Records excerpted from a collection
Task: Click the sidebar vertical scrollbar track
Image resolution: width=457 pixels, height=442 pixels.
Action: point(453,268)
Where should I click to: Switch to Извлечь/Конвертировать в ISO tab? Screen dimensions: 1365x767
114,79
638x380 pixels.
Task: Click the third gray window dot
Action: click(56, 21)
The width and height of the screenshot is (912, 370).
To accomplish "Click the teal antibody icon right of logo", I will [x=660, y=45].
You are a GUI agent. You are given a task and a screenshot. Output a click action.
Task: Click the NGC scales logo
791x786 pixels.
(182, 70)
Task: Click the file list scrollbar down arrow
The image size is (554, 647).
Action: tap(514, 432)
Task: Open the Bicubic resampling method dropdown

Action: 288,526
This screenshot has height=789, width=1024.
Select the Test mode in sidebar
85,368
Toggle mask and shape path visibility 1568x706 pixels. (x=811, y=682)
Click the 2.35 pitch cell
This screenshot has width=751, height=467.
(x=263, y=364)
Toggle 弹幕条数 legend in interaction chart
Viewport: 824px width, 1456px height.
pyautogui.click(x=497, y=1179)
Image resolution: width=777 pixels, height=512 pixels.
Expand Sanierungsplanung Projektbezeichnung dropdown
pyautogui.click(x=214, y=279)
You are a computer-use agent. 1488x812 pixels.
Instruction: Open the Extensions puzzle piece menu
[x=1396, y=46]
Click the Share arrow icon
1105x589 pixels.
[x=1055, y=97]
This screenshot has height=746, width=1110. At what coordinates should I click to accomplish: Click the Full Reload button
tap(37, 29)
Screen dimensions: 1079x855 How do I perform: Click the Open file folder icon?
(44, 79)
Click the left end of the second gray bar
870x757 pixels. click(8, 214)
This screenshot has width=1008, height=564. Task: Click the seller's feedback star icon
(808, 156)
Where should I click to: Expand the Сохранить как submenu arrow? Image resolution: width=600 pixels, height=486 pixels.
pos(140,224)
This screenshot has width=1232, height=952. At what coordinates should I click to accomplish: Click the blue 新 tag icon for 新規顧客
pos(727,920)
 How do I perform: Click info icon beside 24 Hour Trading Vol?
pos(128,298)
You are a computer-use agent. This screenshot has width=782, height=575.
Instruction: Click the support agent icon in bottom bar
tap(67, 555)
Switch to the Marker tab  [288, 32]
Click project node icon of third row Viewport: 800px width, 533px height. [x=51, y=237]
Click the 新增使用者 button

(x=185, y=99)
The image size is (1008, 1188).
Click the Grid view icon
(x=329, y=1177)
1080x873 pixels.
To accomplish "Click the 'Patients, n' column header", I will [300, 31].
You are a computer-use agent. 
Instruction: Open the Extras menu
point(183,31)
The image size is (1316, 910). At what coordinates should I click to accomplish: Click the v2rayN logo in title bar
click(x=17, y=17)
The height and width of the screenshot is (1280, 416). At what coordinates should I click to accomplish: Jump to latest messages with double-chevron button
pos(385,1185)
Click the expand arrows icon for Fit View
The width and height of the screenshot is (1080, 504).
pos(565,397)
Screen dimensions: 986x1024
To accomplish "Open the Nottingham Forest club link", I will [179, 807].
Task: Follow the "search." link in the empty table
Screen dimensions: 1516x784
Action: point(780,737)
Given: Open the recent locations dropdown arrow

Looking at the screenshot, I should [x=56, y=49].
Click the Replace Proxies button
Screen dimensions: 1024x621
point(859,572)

• What is required
Using the data above, return every line that contains the string "computer".

• Completed task
You are a computer-use agent. 1488x812 pixels.
You are a computer-use agent. This screenshot has width=782, height=575.
You are a computer-use agent. 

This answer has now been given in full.